Depuis le début de l’année, de nombreuses manifestations culturelles internationales commémorent le 100e anniversaire de la naissance de Herbert von Karajan. Cette célébration est également l’occasion de revisiter l’une des pages les plus douloureuses de l’histoire de la musique. Heribert Ritter von Karajan est né en 1908 à Salzbourg.
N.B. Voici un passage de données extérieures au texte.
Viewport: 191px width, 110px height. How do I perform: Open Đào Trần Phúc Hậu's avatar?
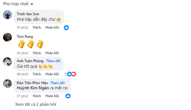click(7, 83)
Il grandit au sein d’une famille de notables, éminemment cultivée, ouverte à la science et aux arts, représentative de la grande bourgeoisie de province en dépit de sa particule, mais versant, il est vrai, dans cette mélancolie nationaliste typiquement autrichienne, dans cette nostalgie de la grandeur perdue à l’issue de la Première Guerre mondiale. Cette ambition de reconquête d’un prestige passé ne comporte cependant, pour les Karajan, aucune forme d’antisémitisme. Au contraire, les modèles du jeune chef étaient même hostiles au nazisme. Il rêve, par exemple, de travailler avec Max Reinhardt, figure juive autrichienne emblématique de la scène, et co-fondateur avec Richard Strauss et Hugo von Hofmannsthal -grand écrivain et librettiste, juif par son père- du Festival de Salzbourg en 1920. Bruno Walter, immense chef austro-allemand, juif lui aussi, qui dirigea les plus grands orchestres d’Allemagne avant la période nazie, et Arturo Toscanini, l’un des plus grands chefs du XXe siècle et opposant notoire au régime fasciste, représentaient pour le jeune Karajan les deux maîtres absolus de la direction d’orchestre. Comment comprendre alors que le jeune chef, pétri par un univers culturel aussi riche, et façonné par une telle ascendance, ait pu adhérer au Parti nazi ?
Un seul parti : le sien
« Parfois, on dit à la légère que je serais passé sur des cadavres pour y arriver. Mais cette phrase explique assez bien ce dont aurait été capable le jeune chef d’orchestre affamé que j’étais », écrira-t-il dans ses mémoires, en dépit de son aversion pour le nazi, qu’il définit comme « celui qui se courbe devant ceux qui sont plus haut placés et malmène à coups de pied ceux qui sont au-dessous de lui ». La compromission avec le pouvoir était très fréquente. Même le grand Wilhelm Furtwängler, le plus prestigieux des chefs allemands, qui s’était publiquement opposé au nazisme dans les années 30, qui avait protesté contre les discriminations, qui avait défendu la musique de Hindemith, finit par se résoudre au silence et joua devant les nazis, pour les nazis, pour Hitler, même, qui l’appréciait. Furtwängler n’eut pas le courage de Thomas Mann ou d’Arturo Toscanini. Il prétexta devoir demeurer dans sa patrie pour « qu’il reste une part de conscience à l’Allemagne ». Mais en gratifiant le pouvoir de son talent, quelle part de conscience conserva-t-il vraiment ? En outre, la vérité est, hélas, bien plus prosaïque. Il ne voulait surtout pas perdre son prestige, son orchestre, ses fonctions au profit de ce jeune chef, que le pouvoir nazi agitait comme un épouvantail pour le faire taire : Herbert von Karajan. Ce dernier, qui avait joué le Horst Wessel Lied dans Paris occupé, finit cependant par tomber en disgrâce et acheva la guerre, caché dans les montagnes d’Italie. Hitler n’aimait pas celui que Furtwängler appelait avec mépris « Herr K ».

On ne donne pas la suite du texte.